*** Block opens ***

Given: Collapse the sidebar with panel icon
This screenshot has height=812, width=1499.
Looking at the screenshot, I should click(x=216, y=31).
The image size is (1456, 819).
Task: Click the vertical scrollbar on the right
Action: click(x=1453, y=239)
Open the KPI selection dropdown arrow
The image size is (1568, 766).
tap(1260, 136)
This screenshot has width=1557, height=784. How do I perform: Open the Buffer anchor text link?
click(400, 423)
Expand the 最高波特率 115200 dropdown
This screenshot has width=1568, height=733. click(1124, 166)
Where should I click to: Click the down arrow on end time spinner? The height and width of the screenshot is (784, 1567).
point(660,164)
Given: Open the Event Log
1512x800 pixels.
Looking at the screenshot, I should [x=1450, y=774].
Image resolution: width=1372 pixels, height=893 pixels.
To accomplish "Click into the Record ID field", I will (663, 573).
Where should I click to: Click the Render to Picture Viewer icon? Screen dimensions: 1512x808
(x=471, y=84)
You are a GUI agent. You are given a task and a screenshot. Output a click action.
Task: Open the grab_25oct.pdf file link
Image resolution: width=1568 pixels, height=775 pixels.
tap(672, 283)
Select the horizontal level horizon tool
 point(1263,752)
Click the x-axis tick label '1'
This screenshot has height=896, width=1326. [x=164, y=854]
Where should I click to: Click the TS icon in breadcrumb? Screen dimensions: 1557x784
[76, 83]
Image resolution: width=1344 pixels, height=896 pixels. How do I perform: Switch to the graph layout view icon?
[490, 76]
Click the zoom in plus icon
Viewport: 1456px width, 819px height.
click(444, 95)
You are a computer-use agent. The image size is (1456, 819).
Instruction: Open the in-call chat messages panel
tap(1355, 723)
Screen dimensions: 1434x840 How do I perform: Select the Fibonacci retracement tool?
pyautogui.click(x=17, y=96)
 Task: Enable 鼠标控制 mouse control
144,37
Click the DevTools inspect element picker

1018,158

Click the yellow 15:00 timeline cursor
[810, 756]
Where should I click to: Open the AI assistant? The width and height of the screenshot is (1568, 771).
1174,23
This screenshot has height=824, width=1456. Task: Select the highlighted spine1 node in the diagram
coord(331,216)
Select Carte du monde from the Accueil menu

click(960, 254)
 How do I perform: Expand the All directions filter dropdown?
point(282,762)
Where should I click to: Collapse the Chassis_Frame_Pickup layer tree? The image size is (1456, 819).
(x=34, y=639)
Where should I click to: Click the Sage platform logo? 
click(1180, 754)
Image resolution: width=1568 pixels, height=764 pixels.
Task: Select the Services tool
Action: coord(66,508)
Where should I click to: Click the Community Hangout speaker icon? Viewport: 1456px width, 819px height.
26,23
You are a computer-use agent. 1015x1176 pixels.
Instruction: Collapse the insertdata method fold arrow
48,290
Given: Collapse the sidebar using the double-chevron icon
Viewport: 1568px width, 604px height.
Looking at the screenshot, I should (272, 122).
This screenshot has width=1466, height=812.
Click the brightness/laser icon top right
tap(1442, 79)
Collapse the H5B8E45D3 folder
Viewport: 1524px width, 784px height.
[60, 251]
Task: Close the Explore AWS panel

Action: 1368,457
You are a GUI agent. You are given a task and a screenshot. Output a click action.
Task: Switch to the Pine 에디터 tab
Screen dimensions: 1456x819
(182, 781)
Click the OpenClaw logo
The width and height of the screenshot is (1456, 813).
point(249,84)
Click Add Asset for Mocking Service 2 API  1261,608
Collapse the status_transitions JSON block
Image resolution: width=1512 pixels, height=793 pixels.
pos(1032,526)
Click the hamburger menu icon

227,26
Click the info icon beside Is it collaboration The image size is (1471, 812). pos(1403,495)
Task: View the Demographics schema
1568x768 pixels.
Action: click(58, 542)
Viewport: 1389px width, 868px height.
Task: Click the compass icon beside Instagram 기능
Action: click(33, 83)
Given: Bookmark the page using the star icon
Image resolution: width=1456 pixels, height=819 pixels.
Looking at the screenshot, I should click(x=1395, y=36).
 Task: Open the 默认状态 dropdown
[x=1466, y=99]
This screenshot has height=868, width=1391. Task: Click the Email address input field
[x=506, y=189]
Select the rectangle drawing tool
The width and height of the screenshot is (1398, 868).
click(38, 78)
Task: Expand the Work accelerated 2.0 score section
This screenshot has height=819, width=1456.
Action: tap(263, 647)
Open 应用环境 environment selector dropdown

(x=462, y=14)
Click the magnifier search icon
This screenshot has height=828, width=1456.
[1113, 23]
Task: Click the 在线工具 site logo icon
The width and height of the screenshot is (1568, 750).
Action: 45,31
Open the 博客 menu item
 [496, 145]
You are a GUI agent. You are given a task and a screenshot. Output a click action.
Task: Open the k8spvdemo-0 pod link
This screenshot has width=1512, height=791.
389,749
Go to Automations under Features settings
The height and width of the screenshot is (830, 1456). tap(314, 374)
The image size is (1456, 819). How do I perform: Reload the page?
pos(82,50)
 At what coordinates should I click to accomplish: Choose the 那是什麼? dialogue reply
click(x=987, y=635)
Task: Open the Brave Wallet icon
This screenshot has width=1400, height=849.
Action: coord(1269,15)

*** Block closes ***

[Assignment]:
The entries above must be returned in full, exactly as shown.

[Written solution]:
Given: Collapse the sidebar with panel icon
This screenshot has height=812, width=1499.
Looking at the screenshot, I should click(x=216, y=31).
The image size is (1456, 819).
Task: Click the vertical scrollbar on the right
Action: click(x=1453, y=239)
Open the KPI selection dropdown arrow
The image size is (1568, 766).
tap(1260, 136)
This screenshot has width=1557, height=784. How do I perform: Open the Buffer anchor text link?
click(400, 423)
Expand the 最高波特率 115200 dropdown
This screenshot has width=1568, height=733. click(1124, 166)
Where should I click to: Click the down arrow on end time spinner? The height and width of the screenshot is (784, 1567).
point(660,164)
Given: Open the Event Log
1512x800 pixels.
Looking at the screenshot, I should [x=1450, y=774].
Image resolution: width=1372 pixels, height=893 pixels.
To accomplish "Click into the Record ID field", I will (663, 573).
Where should I click to: Click the Render to Picture Viewer icon? Screen dimensions: 1512x808
(x=471, y=84)
You are a GUI agent. You are given a task and a screenshot. Output a click action.
Task: Open the grab_25oct.pdf file link
Image resolution: width=1568 pixels, height=775 pixels.
tap(672, 283)
Select the horizontal level horizon tool
 point(1263,752)
Click the x-axis tick label '1'
This screenshot has height=896, width=1326. [x=164, y=854]
Where should I click to: Click the TS icon in breadcrumb? Screen dimensions: 1557x784
[76, 83]
Image resolution: width=1344 pixels, height=896 pixels. How do I perform: Switch to the graph layout view icon?
[490, 76]
Click the zoom in plus icon
Viewport: 1456px width, 819px height.
click(444, 95)
You are a computer-use agent. The image size is (1456, 819).
Instruction: Open the in-call chat messages panel
tap(1355, 723)
Screen dimensions: 1434x840 How do I perform: Select the Fibonacci retracement tool?
pyautogui.click(x=17, y=96)
 Task: Enable 鼠标控制 mouse control
144,37
Click the DevTools inspect element picker

1018,158

Click the yellow 15:00 timeline cursor
[810, 756]
Where should I click to: Open the AI assistant? The width and height of the screenshot is (1568, 771).
1174,23
This screenshot has height=824, width=1456. Task: Select the highlighted spine1 node in the diagram
coord(331,216)
Select Carte du monde from the Accueil menu

click(960, 254)
 How do I perform: Expand the All directions filter dropdown?
point(282,762)
Where should I click to: Collapse the Chassis_Frame_Pickup layer tree? The image size is (1456, 819).
(x=34, y=639)
Where should I click to: Click the Sage platform logo? 
click(1180, 754)
Image resolution: width=1568 pixels, height=764 pixels.
Task: Select the Services tool
Action: coord(66,508)
Where should I click to: Click the Community Hangout speaker icon? Viewport: 1456px width, 819px height.
26,23
You are a computer-use agent. 1015x1176 pixels.
Instruction: Collapse the insertdata method fold arrow
48,290
Given: Collapse the sidebar using the double-chevron icon
Viewport: 1568px width, 604px height.
Looking at the screenshot, I should (272, 122).
This screenshot has width=1466, height=812.
Click the brightness/laser icon top right
tap(1442, 79)
Collapse the H5B8E45D3 folder
Viewport: 1524px width, 784px height.
[60, 251]
Task: Close the Explore AWS panel

Action: 1368,457
You are a GUI agent. You are given a task and a screenshot. Output a click action.
Task: Switch to the Pine 에디터 tab
Screen dimensions: 1456x819
(182, 781)
Click the OpenClaw logo
The width and height of the screenshot is (1456, 813).
point(249,84)
Click Add Asset for Mocking Service 2 API  1261,608
Collapse the status_transitions JSON block
Image resolution: width=1512 pixels, height=793 pixels.
pos(1032,526)
Click the hamburger menu icon

227,26
Click the info icon beside Is it collaboration The image size is (1471, 812). pos(1403,495)
Task: View the Demographics schema
1568x768 pixels.
Action: click(58, 542)
Viewport: 1389px width, 868px height.
Task: Click the compass icon beside Instagram 기능
Action: click(33, 83)
Given: Bookmark the page using the star icon
Image resolution: width=1456 pixels, height=819 pixels.
Looking at the screenshot, I should click(x=1395, y=36).
 Task: Open the 默认状态 dropdown
[x=1466, y=99]
This screenshot has height=868, width=1391. Task: Click the Email address input field
[x=506, y=189]
Select the rectangle drawing tool
The width and height of the screenshot is (1398, 868).
click(38, 78)
Task: Expand the Work accelerated 2.0 score section
This screenshot has height=819, width=1456.
Action: tap(263, 647)
Open 应用环境 environment selector dropdown

(x=462, y=14)
Click the magnifier search icon
This screenshot has height=828, width=1456.
[1113, 23]
Task: Click the 在线工具 site logo icon
The width and height of the screenshot is (1568, 750).
Action: 45,31
Open the 博客 menu item
 [496, 145]
You are a GUI agent. You are given a task and a screenshot. Output a click action.
Task: Open the k8spvdemo-0 pod link
This screenshot has width=1512, height=791.
389,749
Go to Automations under Features settings
The height and width of the screenshot is (830, 1456). tap(314, 374)
The image size is (1456, 819). How do I perform: Reload the page?
pos(82,50)
 At what coordinates should I click to accomplish: Choose the 那是什麼? dialogue reply
click(x=987, y=635)
Task: Open the Brave Wallet icon
This screenshot has width=1400, height=849.
Action: coord(1269,15)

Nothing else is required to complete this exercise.